* Action item *
Return, from the lines below, each one that includes the word "computer".

[Given records — start]

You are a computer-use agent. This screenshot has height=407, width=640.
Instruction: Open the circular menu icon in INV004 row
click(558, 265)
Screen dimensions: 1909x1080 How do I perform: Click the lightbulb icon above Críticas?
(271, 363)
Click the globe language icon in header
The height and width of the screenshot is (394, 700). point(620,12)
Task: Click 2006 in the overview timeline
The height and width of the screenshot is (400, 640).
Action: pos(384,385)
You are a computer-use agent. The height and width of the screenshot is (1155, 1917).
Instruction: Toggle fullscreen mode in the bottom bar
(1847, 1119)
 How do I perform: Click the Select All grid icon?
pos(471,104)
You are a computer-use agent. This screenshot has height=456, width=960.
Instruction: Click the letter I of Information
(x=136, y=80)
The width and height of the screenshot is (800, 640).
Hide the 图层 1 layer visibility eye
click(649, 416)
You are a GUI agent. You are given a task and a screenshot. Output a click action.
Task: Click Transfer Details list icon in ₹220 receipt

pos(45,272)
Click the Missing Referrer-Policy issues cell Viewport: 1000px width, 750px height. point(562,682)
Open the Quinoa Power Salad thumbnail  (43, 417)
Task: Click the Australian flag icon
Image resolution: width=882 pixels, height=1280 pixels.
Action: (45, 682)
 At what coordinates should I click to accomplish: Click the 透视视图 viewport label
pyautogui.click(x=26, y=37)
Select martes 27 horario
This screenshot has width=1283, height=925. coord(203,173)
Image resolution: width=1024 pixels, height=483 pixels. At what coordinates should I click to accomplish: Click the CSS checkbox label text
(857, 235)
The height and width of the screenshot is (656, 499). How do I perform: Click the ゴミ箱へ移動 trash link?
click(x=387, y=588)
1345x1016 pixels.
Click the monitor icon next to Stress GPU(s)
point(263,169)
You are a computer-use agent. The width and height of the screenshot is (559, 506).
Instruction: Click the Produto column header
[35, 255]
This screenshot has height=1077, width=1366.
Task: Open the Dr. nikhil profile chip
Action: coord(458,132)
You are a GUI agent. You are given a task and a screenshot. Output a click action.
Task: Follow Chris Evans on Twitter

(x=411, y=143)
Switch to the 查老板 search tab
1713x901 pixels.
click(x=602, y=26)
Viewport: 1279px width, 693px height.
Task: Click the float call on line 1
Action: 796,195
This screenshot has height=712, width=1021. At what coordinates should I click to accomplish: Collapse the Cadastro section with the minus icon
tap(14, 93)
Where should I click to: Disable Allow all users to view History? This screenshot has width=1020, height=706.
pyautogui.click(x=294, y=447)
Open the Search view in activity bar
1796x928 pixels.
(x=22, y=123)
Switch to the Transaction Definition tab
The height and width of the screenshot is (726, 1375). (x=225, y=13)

[Given records — finish]

* Problem solution *
You are a computer-use agent. This screenshot has height=407, width=640.
You are a computer-use agent. The height and width of the screenshot is (1155, 1917).
You are a computer-use agent. This screenshot has height=456, width=960.
You are a computer-use agent. The width and height of the screenshot is (559, 506).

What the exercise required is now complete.